(YOUR GOAL) Go through the data and copy every line in which "computer" appears.

::::::

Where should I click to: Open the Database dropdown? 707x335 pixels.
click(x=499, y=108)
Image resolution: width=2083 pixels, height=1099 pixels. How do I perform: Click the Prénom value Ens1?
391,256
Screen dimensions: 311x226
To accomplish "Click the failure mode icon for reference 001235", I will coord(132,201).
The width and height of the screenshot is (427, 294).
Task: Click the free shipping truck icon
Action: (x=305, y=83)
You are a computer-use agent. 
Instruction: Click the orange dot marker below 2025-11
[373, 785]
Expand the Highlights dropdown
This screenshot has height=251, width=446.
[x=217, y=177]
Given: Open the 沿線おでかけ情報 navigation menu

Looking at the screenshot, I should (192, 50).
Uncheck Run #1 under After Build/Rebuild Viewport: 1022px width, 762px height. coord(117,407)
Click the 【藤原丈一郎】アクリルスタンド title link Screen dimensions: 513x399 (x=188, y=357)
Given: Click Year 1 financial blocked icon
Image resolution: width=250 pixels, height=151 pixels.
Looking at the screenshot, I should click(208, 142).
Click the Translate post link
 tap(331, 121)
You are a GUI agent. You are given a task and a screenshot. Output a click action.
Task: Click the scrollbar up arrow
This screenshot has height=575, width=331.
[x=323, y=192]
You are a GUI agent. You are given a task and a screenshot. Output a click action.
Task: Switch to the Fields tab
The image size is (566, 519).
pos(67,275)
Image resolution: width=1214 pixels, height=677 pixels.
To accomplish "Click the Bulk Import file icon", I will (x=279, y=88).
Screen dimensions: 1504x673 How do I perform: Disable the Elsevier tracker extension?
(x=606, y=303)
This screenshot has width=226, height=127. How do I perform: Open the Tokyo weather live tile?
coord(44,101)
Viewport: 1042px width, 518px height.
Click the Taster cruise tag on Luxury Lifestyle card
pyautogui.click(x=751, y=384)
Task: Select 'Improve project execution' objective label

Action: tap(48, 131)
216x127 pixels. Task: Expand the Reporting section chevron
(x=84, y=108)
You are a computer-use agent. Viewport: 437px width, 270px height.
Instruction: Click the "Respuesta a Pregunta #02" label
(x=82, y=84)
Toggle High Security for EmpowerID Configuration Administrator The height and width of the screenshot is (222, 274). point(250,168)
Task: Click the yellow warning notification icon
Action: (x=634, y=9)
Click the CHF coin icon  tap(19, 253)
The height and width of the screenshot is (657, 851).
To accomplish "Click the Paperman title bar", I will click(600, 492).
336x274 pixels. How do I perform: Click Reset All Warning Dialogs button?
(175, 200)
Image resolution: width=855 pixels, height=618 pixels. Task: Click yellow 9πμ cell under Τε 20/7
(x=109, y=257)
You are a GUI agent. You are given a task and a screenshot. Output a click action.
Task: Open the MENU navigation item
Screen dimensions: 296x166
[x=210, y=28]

::::::

(EXPECTED ANSWER)
You are a computer-use agent. 
You are a computer-use agent. Viewport: 437px width, 270px height.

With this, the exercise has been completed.